The next step was creating a "legend" - a synthetic identity for the dead man. He became "Captain (Acting Major) William "Bill" Martin, Royal Marines", born 1907, in Cardiff, (Wales), and assigned to Headquarters, Combined Operations. As a Royal Marine, Major Martin came under Admiralty authority, and it would be easy to ensure that all official inquiries and messages about his death would be routed to the Naval Intelligence Division. The Army's arrangements were different and much harder to control. Also, he could wear battledress rather than a naval uniform (uniforms were tailor-made by Gieves & Hawkes of Savile Row, and they could not have Gieves's tailor measure a corpse.) The rank of acting Major made him senior enough to be entrusted with sensitive documents, but not so prominent that anyone would expect to know him. The name "Martin" was chosen because there were several Martins of about that rank in the Royal Marines.
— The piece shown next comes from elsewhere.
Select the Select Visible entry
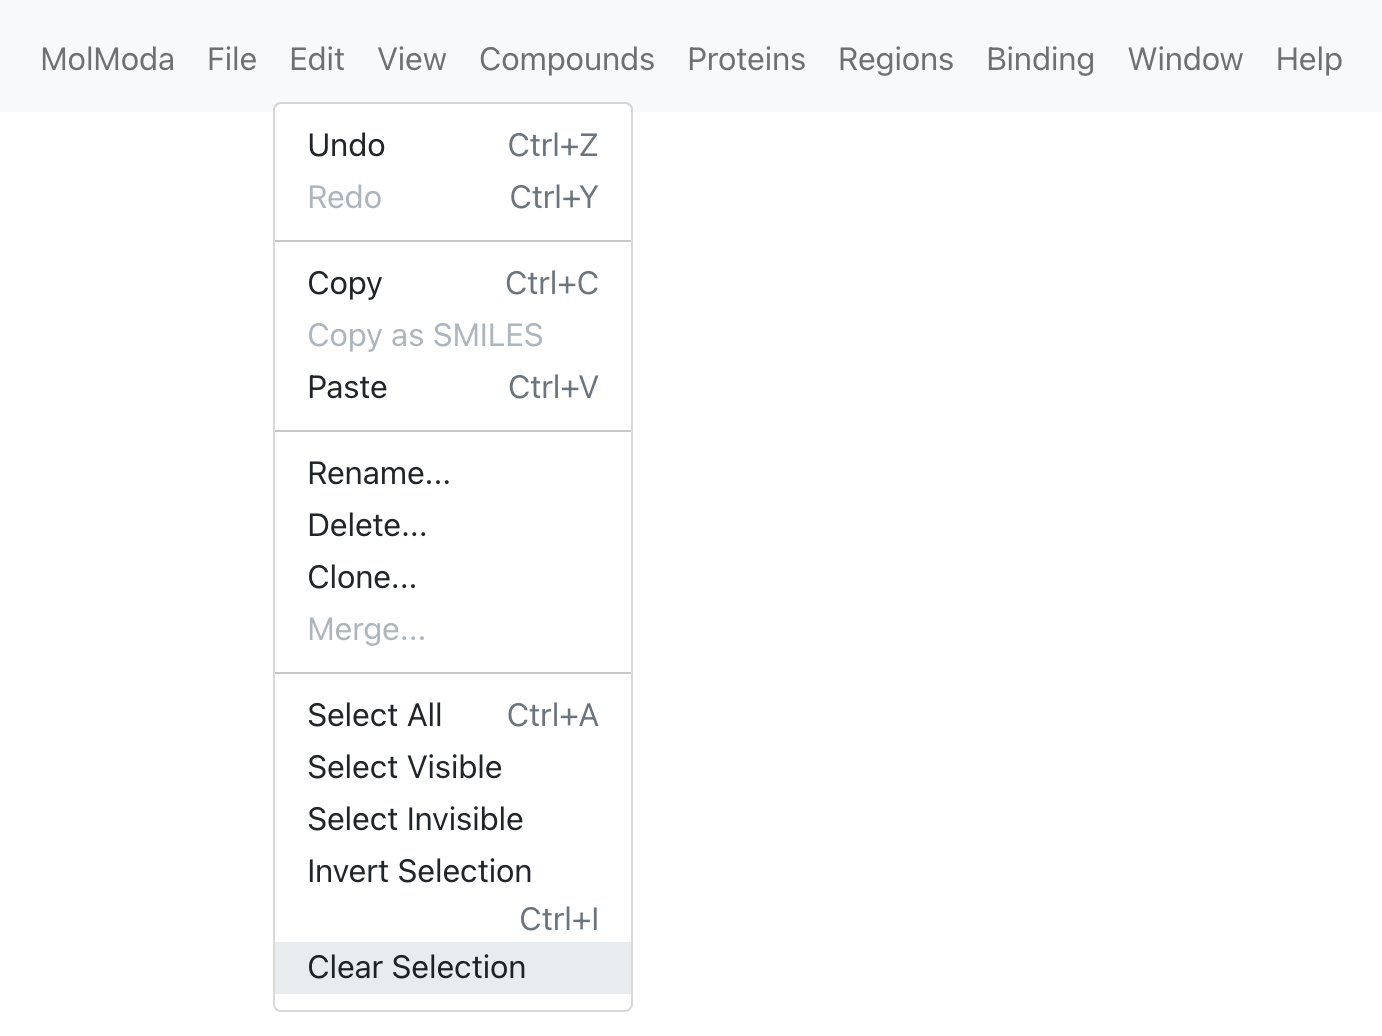 pyautogui.click(x=453, y=767)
To build up the legend, they provided a fiancée named "Pam". Major Martin carried a snapshot of "Pam", who was actually a clerk in MI5 named Nancy Jean Leslie and later known as Jean Gerard Leigh (20 November 1923 – 3 April 2012), two love letters and a jeweller's bill, dated 19 April 1943, from the exclusive S J Phillips Ltd of 113 New Bond Street, for a diamond engagement ring costing £53, 10s 6d - a ring that would cost £1,800 today. The ring was described on the invoice as being a single diamond ring, small diamond shoulders with an engraving to Pam from WM 14.4.43. The author of the love letters was reportedly Hester Leggett, the head of Leslie's department at MI5, and not Paddy Bennett, later Lady Ridsdale, the only woman working in Room 39 under the command of Admiral John Henry Godfrey. Ian Fleming also worked in Room 39; he later modeled the characters of Miss Moneypenny and M on Bennett and Admiral Godfrey, respectively. In keeping with his rank, he was given some good quality underwear, at the time extremely difficult to obtain due to rationing. Items of woollen underwear owned by the late Herbert Fisher, the Master of New College Oxford, who had been run over and killed by a lorry, were secured and used to underpin the verisimilitude of the body.
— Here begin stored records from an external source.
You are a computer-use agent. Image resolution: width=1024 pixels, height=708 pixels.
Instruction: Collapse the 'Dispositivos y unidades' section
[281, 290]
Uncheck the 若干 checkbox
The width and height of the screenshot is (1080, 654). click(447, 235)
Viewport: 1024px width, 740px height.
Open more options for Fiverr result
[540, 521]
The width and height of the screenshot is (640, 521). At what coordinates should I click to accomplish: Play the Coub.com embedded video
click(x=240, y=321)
He also had a pompous letter from his father, a letter from the family solicitor, and a letter from Ernest Whitley Jones, joint general manager of Lloyds Bank, demanding payment of an overdraft of £79 19s 2d (£79.96). There were a book of stamps, a silver cross and a St Christopher’s medallion, a pencil stub, keys, a used twopenny bus ticket, ticket stubs from a London theatre, a bill for four nights' lodging at the Naval and Military Club, and a receipt from Gieves & Hawkes for a new shirt (this last was an error: it was for cash, and officers never paid cash at Gieves; but the Germans did not catch it). All these documents were on authentic stationery or billheads. The dates of the ticket stubs and lodging bill indicated that Major Martin had left London on 24 April. If his body washed ashore on 30 April, presumably after several days at sea, then he must have flown from Britain and crashed at sea.
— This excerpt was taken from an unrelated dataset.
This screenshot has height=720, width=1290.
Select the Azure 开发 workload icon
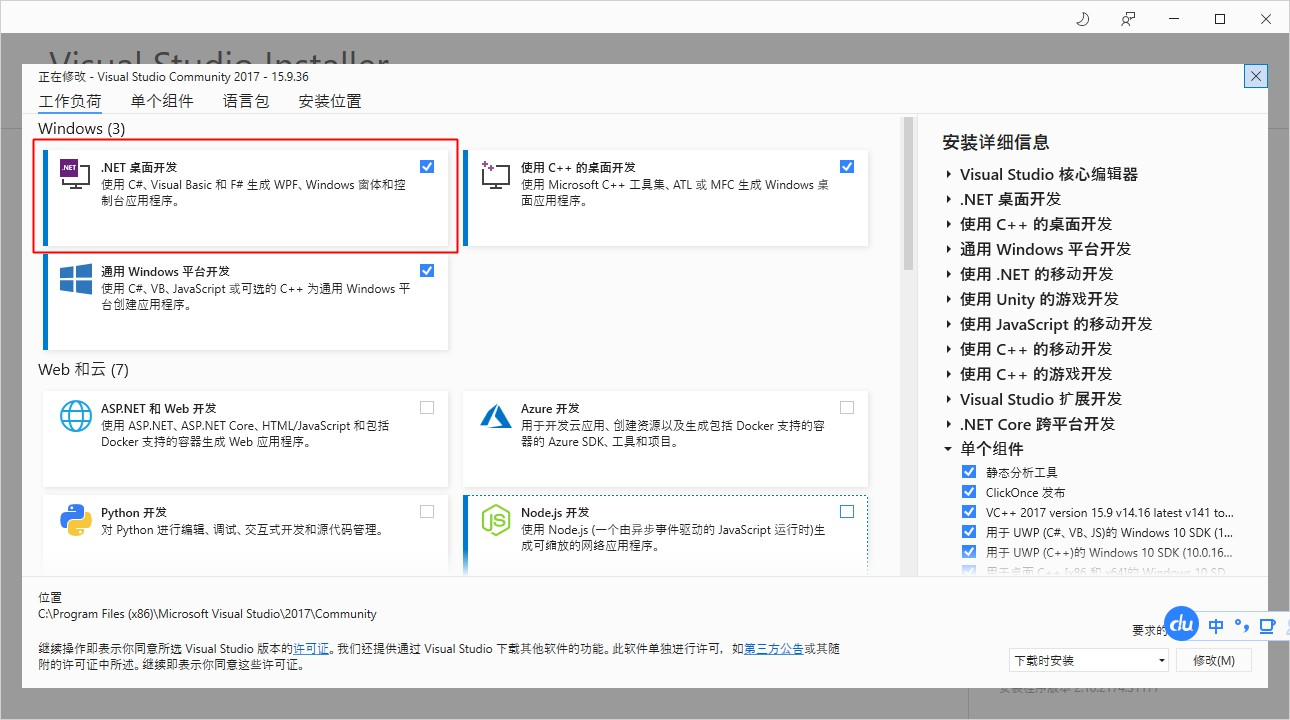495,415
To make the Major even more believable, Montagu and his team decided to suggest that he was a bit careless. His ID card was marked as a replacement for one that had been lost, and his pass to Combined Operations HQ had expired a few weeks before his departure and not been renewed. This last touch carried an element of risk, as the Abwehr might be suspicious of a careless man having been entrusted with sensitive documents.